The full listing, start to finish: write it out again exactly.

— RECORDS TO PROCESS —
———
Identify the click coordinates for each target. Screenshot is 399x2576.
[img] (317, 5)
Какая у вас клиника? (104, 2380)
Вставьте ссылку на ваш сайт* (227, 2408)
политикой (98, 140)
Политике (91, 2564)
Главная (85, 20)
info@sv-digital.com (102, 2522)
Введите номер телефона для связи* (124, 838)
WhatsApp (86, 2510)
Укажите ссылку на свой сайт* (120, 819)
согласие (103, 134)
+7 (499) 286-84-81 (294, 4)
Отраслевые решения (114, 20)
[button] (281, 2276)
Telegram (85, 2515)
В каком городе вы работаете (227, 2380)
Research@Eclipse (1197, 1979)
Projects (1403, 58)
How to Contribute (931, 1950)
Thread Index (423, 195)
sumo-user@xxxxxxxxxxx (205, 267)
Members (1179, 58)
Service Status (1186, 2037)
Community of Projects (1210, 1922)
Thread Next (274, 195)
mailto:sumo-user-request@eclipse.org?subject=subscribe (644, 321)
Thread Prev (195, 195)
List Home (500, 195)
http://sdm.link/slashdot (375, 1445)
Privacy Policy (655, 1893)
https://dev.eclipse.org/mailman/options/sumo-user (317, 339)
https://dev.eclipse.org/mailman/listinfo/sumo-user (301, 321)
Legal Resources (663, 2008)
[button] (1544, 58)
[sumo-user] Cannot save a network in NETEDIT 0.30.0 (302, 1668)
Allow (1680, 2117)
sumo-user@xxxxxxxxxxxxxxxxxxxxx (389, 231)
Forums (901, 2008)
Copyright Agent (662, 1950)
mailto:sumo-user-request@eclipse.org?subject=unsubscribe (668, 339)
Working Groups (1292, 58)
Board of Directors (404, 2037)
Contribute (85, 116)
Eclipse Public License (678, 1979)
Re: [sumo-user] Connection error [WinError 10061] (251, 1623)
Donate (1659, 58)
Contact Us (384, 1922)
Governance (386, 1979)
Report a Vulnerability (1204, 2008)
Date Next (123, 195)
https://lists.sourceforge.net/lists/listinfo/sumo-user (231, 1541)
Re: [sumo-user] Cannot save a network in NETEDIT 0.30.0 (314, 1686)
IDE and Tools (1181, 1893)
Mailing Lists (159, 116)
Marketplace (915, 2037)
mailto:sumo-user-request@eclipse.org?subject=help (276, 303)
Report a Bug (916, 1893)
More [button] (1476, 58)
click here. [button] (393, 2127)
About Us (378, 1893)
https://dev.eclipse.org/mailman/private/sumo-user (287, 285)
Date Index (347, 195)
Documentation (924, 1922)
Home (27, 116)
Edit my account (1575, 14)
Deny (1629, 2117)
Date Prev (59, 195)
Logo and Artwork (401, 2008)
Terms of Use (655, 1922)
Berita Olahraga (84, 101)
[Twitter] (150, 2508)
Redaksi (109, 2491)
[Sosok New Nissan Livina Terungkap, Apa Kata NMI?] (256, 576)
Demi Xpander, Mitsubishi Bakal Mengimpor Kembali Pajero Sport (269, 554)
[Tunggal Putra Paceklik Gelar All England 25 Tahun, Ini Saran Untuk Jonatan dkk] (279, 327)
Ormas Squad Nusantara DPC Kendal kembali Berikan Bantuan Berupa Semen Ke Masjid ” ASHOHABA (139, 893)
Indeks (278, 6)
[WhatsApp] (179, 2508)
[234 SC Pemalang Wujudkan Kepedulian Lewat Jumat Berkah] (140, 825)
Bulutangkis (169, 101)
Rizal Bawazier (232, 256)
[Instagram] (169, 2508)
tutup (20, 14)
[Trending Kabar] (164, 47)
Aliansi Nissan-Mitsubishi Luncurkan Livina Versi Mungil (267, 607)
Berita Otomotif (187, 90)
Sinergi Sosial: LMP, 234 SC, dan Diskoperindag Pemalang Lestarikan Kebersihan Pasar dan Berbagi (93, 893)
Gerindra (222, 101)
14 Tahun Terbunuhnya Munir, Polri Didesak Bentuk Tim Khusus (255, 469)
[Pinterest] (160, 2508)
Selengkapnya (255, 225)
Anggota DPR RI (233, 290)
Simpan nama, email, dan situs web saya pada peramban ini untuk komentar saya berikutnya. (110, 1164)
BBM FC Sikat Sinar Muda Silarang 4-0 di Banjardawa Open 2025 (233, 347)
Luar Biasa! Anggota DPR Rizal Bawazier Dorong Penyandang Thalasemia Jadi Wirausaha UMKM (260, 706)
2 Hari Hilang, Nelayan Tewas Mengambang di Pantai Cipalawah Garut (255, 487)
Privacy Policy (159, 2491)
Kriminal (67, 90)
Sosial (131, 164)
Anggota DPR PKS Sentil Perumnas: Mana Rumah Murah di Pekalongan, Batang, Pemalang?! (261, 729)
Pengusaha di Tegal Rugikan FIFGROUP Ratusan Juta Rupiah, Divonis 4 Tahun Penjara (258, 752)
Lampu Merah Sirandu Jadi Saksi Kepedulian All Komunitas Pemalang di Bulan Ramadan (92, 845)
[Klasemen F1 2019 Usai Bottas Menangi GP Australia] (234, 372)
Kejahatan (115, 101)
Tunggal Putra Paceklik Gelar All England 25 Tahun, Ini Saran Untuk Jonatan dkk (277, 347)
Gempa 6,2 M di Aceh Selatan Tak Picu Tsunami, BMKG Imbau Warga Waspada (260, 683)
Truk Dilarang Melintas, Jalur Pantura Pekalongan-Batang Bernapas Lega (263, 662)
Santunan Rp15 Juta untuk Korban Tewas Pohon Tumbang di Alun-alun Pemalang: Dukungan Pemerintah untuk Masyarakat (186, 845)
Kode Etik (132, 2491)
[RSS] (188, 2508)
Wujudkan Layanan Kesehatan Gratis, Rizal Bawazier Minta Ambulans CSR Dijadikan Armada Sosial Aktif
———
— OUTPUT FOR THIS EXERCISE —
Identify the click coordinates for each target. Screenshot is 399x2576.
[img] (317, 5)
Какая у вас клиника? (104, 2380)
Вставьте ссылку на ваш сайт* (227, 2408)
политикой (98, 140)
Политике (91, 2564)
Главная (85, 20)
info@sv-digital.com (102, 2522)
Введите номер телефона для связи* (124, 838)
WhatsApp (86, 2510)
Укажите ссылку на свой сайт* (120, 819)
согласие (103, 134)
+7 (499) 286-84-81 (294, 4)
Отраслевые решения (114, 20)
[button] (281, 2276)
Telegram (85, 2515)
В каком городе вы работаете (227, 2380)
Research@Eclipse (1197, 1979)
Projects (1403, 58)
How to Contribute (931, 1950)
Thread Index (423, 195)
sumo-user@xxxxxxxxxxx (205, 267)
Members (1179, 58)
Service Status (1186, 2037)
Community of Projects (1210, 1922)
Thread Next (274, 195)
mailto:sumo-user-request@eclipse.org?subject=subscribe (644, 321)
Thread Prev (195, 195)
List Home (500, 195)
http://sdm.link/slashdot (375, 1445)
Privacy Policy (655, 1893)
https://dev.eclipse.org/mailman/options/sumo-user (317, 339)
https://dev.eclipse.org/mailman/listinfo/sumo-user (301, 321)
Legal Resources (663, 2008)
[button] (1544, 58)
[sumo-user] Cannot save a network in NETEDIT 0.30.0 (302, 1668)
Allow (1680, 2117)
sumo-user@xxxxxxxxxxxxxxxxxxxxx (389, 231)
Forums (901, 2008)
Copyright Agent (662, 1950)
mailto:sumo-user-request@eclipse.org?subject=unsubscribe (668, 339)
Working Groups (1292, 58)
Board of Directors (404, 2037)
Contribute (85, 116)
Eclipse Public License (678, 1979)
Re: [sumo-user] Connection error [WinError 10061] (251, 1623)
Donate (1659, 58)
Contact Us (384, 1922)
Governance (386, 1979)
Report a Vulnerability (1204, 2008)
Date Next (123, 195)
https://lists.sourceforge.net/lists/listinfo/sumo-user (231, 1541)
Re: [sumo-user] Cannot save a network in NETEDIT 0.30.0 (314, 1686)
IDE and Tools (1181, 1893)
Mailing Lists (159, 116)
Marketplace (915, 2037)
mailto:sumo-user-request@eclipse.org?subject=help (276, 303)
Report a Bug (916, 1893)
More [button] (1476, 58)
click here. [button] (393, 2127)
About Us (378, 1893)
https://dev.eclipse.org/mailman/private/sumo-user (287, 285)
Date Index (347, 195)
Documentation (924, 1922)
Home (27, 116)
Edit my account (1575, 14)
Deny (1629, 2117)
Date Prev (59, 195)
Logo and Artwork (401, 2008)
Terms of Use (655, 1922)
Berita Olahraga (84, 101)
[Twitter] (150, 2508)
Redaksi (109, 2491)
[Sosok New Nissan Livina Terungkap, Apa Kata NMI?] (256, 576)
Demi Xpander, Mitsubishi Bakal Mengimpor Kembali Pajero Sport (269, 554)
[Tunggal Putra Paceklik Gelar All England 25 Tahun, Ini Saran Untuk Jonatan dkk] (279, 327)
Ormas Squad Nusantara DPC Kendal kembali Berikan Bantuan Berupa Semen Ke Masjid ” ASHOHABA (139, 893)
Indeks (278, 6)
[WhatsApp] (179, 2508)
[234 SC Pemalang Wujudkan Kepedulian Lewat Jumat Berkah] (140, 825)
Bulutangkis (169, 101)
Rizal Bawazier (232, 256)
[Instagram] (169, 2508)
tutup (20, 14)
[Trending Kabar] (164, 47)
Aliansi Nissan-Mitsubishi Luncurkan Livina Versi Mungil (267, 607)
Berita Otomotif (187, 90)
Sinergi Sosial: LMP, 234 SC, dan Diskoperindag Pemalang Lestarikan Kebersihan Pasar dan Berbagi (93, 893)
Gerindra (222, 101)
14 Tahun Terbunuhnya Munir, Polri Didesak Bentuk Tim Khusus (255, 469)
[Pinterest] (160, 2508)
Selengkapnya (255, 225)
Anggota DPR RI (233, 290)
Simpan nama, email, dan situs web saya pada peramban ini untuk komentar saya berikutnya. (110, 1164)
BBM FC Sikat Sinar Muda Silarang 4-0 di Banjardawa Open 2025 (233, 347)
Luar Biasa! Anggota DPR Rizal Bawazier Dorong Penyandang Thalasemia Jadi Wirausaha UMKM (260, 706)
2 Hari Hilang, Nelayan Tewas Mengambang di Pantai Cipalawah Garut (255, 487)
Privacy Policy (159, 2491)
Kriminal (67, 90)
Sosial (131, 164)
Anggota DPR PKS Sentil Perumnas: Mana Rumah Murah di Pekalongan, Batang, Pemalang?! (261, 729)
Pengusaha di Tegal Rugikan FIFGROUP Ratusan Juta Rupiah, Divonis 4 Tahun Penjara (258, 752)
Lampu Merah Sirandu Jadi Saksi Kepedulian All Komunitas Pemalang di Bulan Ramadan (92, 845)
[Klasemen F1 2019 Usai Bottas Menangi GP Australia] (234, 372)
Kejahatan (115, 101)
Tunggal Putra Paceklik Gelar All England 25 Tahun, Ini Saran Untuk Jonatan dkk (277, 347)
Gempa 6,2 M di Aceh Selatan Tak Picu Tsunami, BMKG Imbau Warga Waspada (260, 683)
Truk Dilarang Melintas, Jalur Pantura Pekalongan-Batang Bernapas Lega (263, 662)
Santunan Rp15 Juta untuk Korban Tewas Pohon Tumbang di Alun-alun Pemalang: Dukungan Pemerintah untuk Masyarakat (186, 845)
Kode Etik (132, 2491)
[RSS] (188, 2508)
Wujudkan Layanan Kesehatan Gratis, Rizal Bawazier Minta Ambulans CSR Dijadikan Armada Sosial Aktif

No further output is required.